Text excerpt:
^^^^
Variety, the Children's Charity is an organisation founded in Pittsburgh, Pennsylvania on October 10, 1927, when a group of eleven men involved in show business set up a social club which they named the "Variety Club". On Christmas Eve 1928, a small baby was left on the steps of the Sheridan Square Film Theatre, with a note reading:
Please take care of my baby. Her name is Catherine. I can no longer take care of her. I have eight others. My husband is out of work. She was born on Thanksgiving Day. I have always heard of the goodness of showbusiness people and pray to God that you will look after her. Signed, a heartbroken mother.
Since efforts to trace the mother failed, the members of the Variety Club named the child Catherine Variety Sheridan, after the club and the theatre on whose steps she was found, and undertook to fund the child's living expenses and education. Later the club decided to raise funds for other disadvantaged children.
The discovery of the baby inspired the Paramount Pictures film Variety Girl (1947).
In May 1947, a group of members of the Variety Club of New England, toured Sidney Farber's lab at Children's Hospital Boston, where Farber studied childhood leukemia. As a result of this tour, the group's leader, Bill Koster, and Farber ended up founding the Children's Cancer Research Fund in order to raise money and sponsor research into forms of cancer affecting children.
The two men also founded The Jimmy Fund, which raises money for the Dana–Farber Cancer Institute.
^^^^
Given entries:
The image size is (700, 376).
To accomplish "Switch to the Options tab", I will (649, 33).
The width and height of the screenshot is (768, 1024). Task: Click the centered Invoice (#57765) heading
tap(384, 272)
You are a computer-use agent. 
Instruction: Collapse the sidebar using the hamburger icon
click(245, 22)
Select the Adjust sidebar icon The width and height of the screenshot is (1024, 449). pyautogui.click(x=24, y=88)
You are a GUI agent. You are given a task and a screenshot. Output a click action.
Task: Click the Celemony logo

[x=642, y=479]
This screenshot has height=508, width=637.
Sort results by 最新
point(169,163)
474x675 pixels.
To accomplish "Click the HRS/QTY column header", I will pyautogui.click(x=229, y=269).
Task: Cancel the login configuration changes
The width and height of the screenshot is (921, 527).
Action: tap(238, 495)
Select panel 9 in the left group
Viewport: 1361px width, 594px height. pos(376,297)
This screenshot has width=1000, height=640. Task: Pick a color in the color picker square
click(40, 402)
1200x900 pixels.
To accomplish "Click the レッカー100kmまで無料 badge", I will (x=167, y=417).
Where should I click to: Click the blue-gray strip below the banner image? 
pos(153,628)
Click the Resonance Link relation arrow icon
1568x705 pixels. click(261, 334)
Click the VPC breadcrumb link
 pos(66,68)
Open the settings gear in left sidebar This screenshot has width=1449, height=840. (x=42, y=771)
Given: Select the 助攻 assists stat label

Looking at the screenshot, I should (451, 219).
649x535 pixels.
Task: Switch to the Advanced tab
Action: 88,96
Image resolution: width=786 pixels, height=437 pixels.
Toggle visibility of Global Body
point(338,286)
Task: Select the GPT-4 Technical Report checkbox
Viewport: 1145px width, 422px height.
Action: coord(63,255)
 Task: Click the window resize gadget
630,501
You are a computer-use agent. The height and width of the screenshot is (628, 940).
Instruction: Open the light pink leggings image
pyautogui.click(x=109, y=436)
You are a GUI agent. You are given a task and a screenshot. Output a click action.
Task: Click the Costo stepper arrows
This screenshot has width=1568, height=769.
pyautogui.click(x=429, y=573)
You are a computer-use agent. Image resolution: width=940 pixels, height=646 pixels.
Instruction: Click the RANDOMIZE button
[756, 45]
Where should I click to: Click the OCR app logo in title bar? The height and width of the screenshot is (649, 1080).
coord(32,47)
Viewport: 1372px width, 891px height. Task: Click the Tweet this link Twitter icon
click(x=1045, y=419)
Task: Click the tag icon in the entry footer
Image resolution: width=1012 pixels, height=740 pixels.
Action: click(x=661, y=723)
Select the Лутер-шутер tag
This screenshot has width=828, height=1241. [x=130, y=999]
^^^^
Required actions:
**a)** Update the passage on the Variety charity between "Since efforts to" and "Variety Girl (1947).", inclusive, replacing "disadvantaged" with "underprivileged".
**b)** Please translate this sentence from the passage on the Variety charity into Spanish: "The discovery of the baby inspired the Paramount Pictures film Variety Girl (1947)."

Solutions to the problems:
**a)**
Since efforts to trace the mother failed, the members of the Variety Club named the child Catherine Variety Sheridan, after the club and the theatre on whose steps she was found, and undertook to fund the child's living expenses and education. Later the club decided to raise funds for other underprivileged children.
The discovery of the baby inspired the Paramount Pictures film Variety Girl (1947).

**b)** El descubrimiento de la bebé inspiró la película de Paramount Pictures Variety Girl (1947).